Work to complete: Take the line containing "Main Menu (47, 69)" and every line after it to the end of the records, and copy them exactly, leaving out pictures.

Records drawn from a dataset
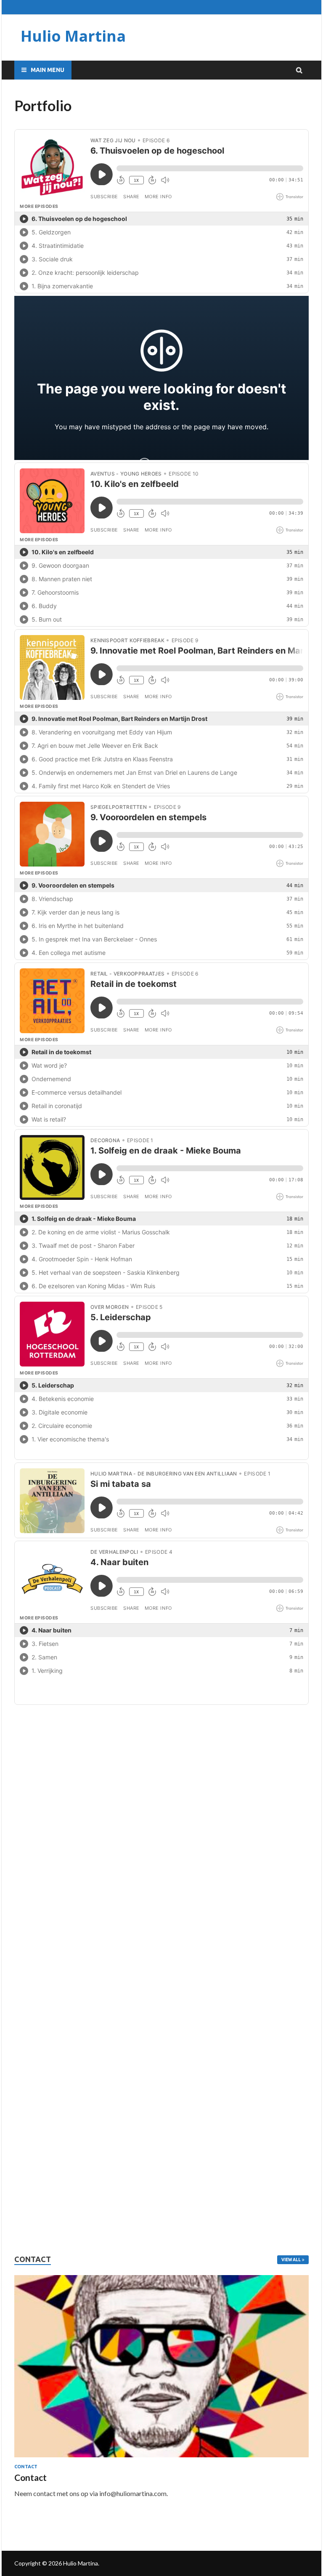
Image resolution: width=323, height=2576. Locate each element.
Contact (25, 2466)
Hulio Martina (73, 36)
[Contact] (161, 2366)
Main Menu (47, 69)
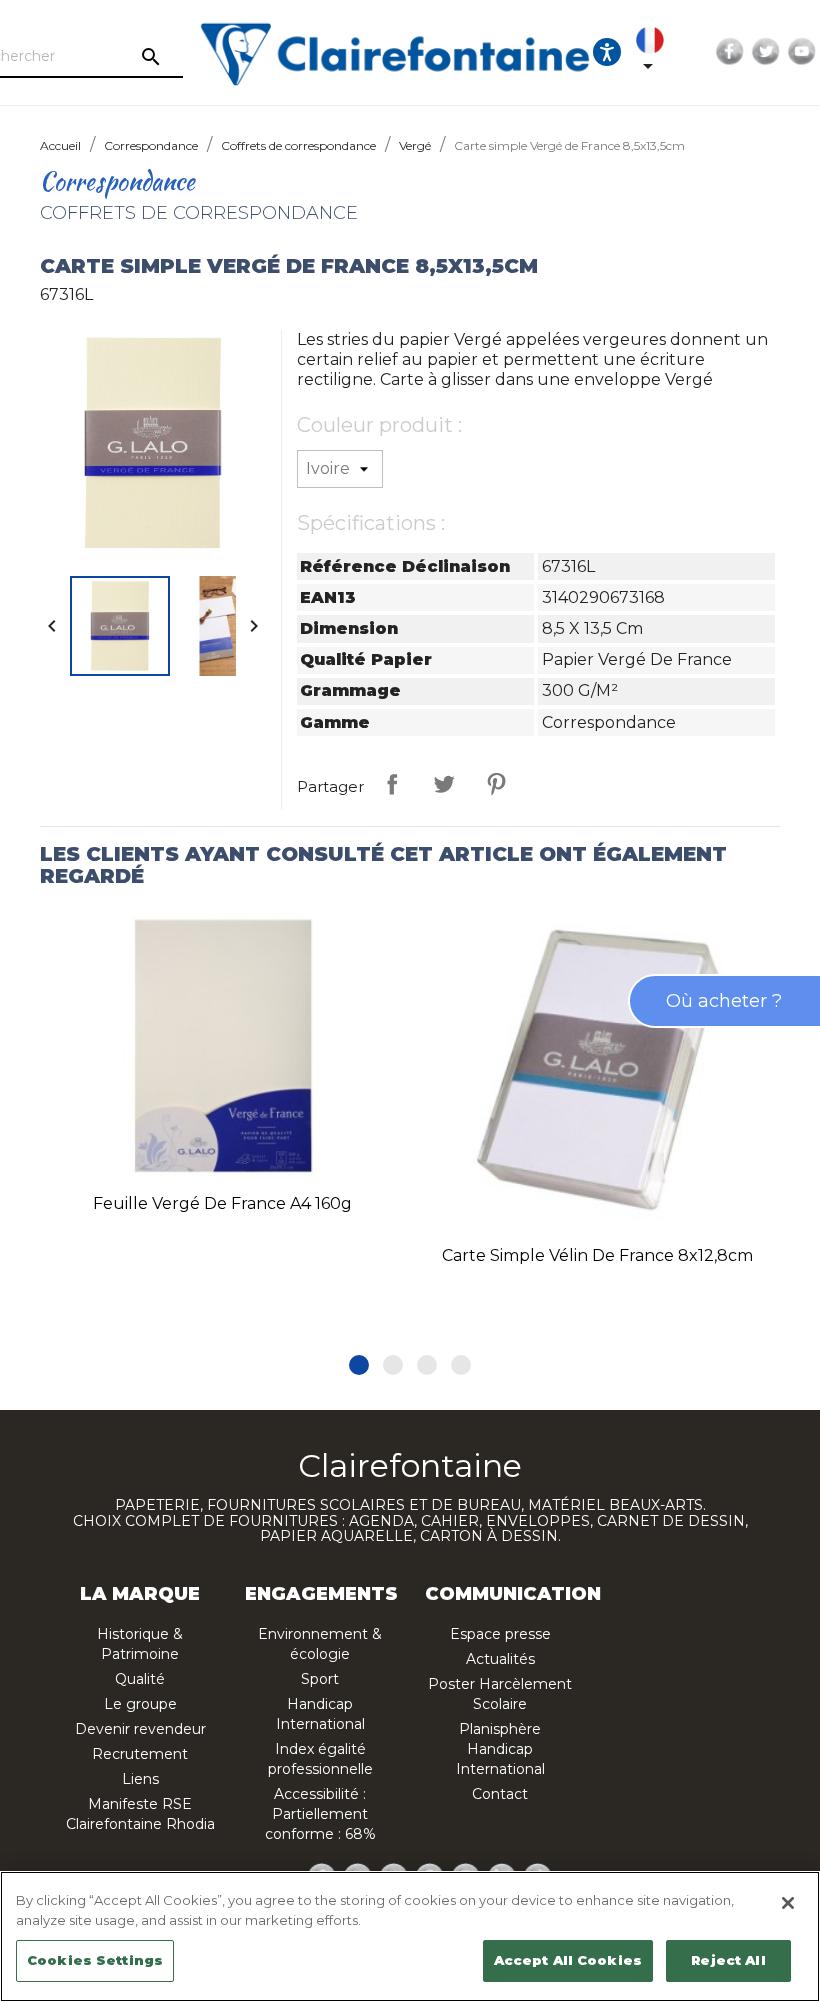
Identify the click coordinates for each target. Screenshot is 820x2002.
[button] (359, 1365)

Answer space:
Main Menu (47, 69)
Identify the click coordinates for each target. Screenshot is 820x2002.
[button] (359, 1365)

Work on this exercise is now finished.